India Pakistan Tensions: After the terrorist attack in Pahalgam in Jammu and Kashmir, Pakistan is being given a befitting reply by taking action from India. India’s steps such as the shutdown of air space for Pakistan, canceling the Indus Water Agreement, SAARC visa cancell and trade shutdown have made Pakistan breathless. In such a situation, Pakistan is now running vicious tricks to avoid the hungry dying, but now India has made its plan to turn this plans.
In fact, ever since the import of Pakistan’s goods has been banned, the Customs Department has been on high alert so that its goods can not be admitted to the Indian market through Islamabad in a third country such as Unite Arab Emirates (UAE), Singapore, Indonesia or Sri Lanka.

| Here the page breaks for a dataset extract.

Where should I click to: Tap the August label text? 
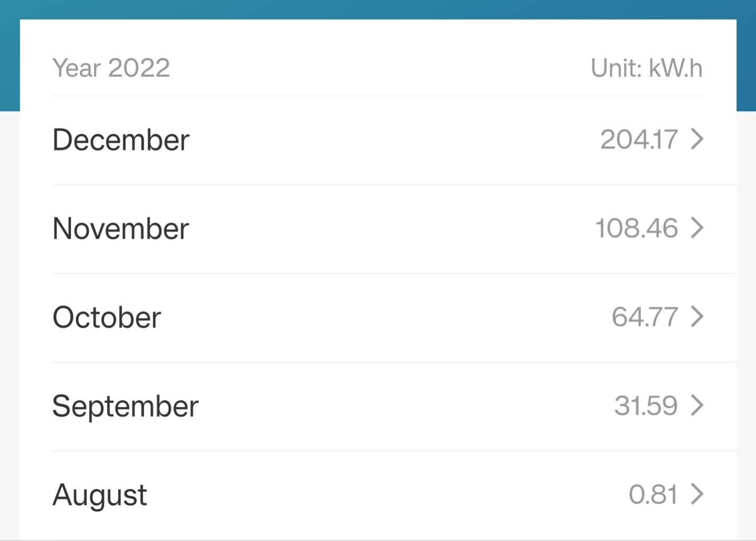[x=100, y=496]
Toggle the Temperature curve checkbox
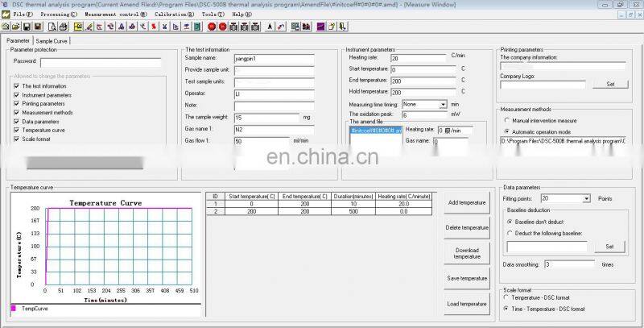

Pakistan’s waist will be broken further
Hindustan Times has quoted its sources in its reports as saying that an attempt is being made to send a package and label to India by packaging and label again in a third country on Pakistan’s fruits, dry fruits, clothes, black salt and other leather goods.
Reports have been reported that Pakistan has been completely banned on the arrival of goods, so the Government of India has issued an order to ban all kinds of direct or indirect goods from Islamabad on 2 May. Its purpose is to stop exports to Pakistan, because the condition of Pakistan’s economy is already very bad.
Shock on every front
Pakistan’s economy suffered the biggest setback when India snatched the status of Most Favored Nation (MFN) after the 2019 Pulwama attack. In this attack, there was a direct evidence of being in the hand of the neighboring country, in which many CRPF personnel were martyred.
After snatching the status of Most Favored Nation, India imposed a customs of 200 per cent on goods coming from Pakistan. Due to this, the goods being sent from across the border had come down significantly. Pakistan exported $ 23.9 million to India in 2020-21, which fell rapidly to just $ 0.42 million in the first 10 months of 2024-25.
The direct impact of the 200 per cent tariffs imposed on Pakistan was that the goods coming from there had almost completely braked, which was a major setback for the economy there. After this, Pakistan’s exports to India fell by 90 percent. The most impact of this was the horticulture, cement, black salt and cotton threads of Pakistan.